Partners Group (PGHN.SW) capped withdrawals from one of its evergreen funds and warned it could impose similar limits on its other funds as heightened volatility leads to a surge in redemption requests.
In a market update released Thursday, the Swiss alternative asset manager said it had capped withdrawals from its Luxembourg-domiciled Global Value Sicav fund at 5% of net asset value per quarter following elevated redemption activity in the second quarter. Redemption requests reached 9.8% of NAV during the period.
The firm attributed the increase in withdrawals to heightened volatility in open-ended evergreen fund flows, a trend that first emerged in private credit vehicles before more recently spreading to private equity. Partners noted that repurchase requests for a Delaware, US-domiciled private equity evergreen vehicle will be slightly above the company's threshold of 5% of NAV.
Partners Group shares dropped more than 16% on Wednesday, when news of the redemption cap first broke. The stock has since rebounded and was up nearly 4% early Thursday.
Amid rising redemption requests from investors, the company is also preparing to introduce withdrawal limits for its US-focused Private Equity Master Fund in the "coming weeks," London's Financial Times reported the same day, citing unnamed sources.

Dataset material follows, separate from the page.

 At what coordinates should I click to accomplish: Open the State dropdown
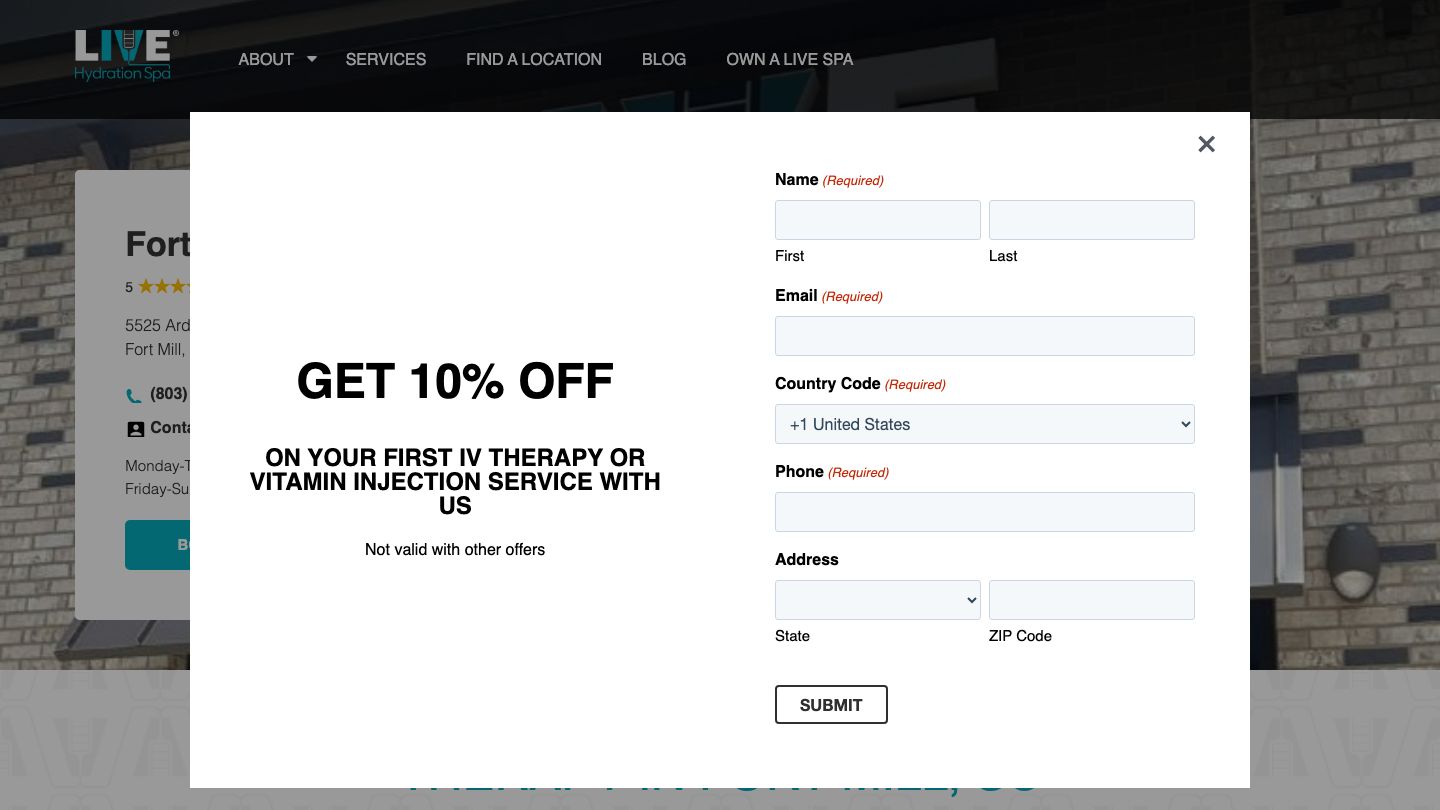(877, 600)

"Partners Group has consistently communicated to clients and market participants that its evergreen vehicles are typically equipped with liquidity limits of up to 5% of NAV per quarter, and that these limits would be enacted whenever redemption activity reached the designed threshold," the company said. "As a result, GV SICAV will operate the 5% quarterly liquidity limitation. The firm is prepared to enact the respective liquidity limitation mechanism across other funds."
The company expects net assets under management growth to be 1% to 2% slower in the second half of 2026 due to the impact of the evergreen funds, with a similar effect anticipated in full-year 2027.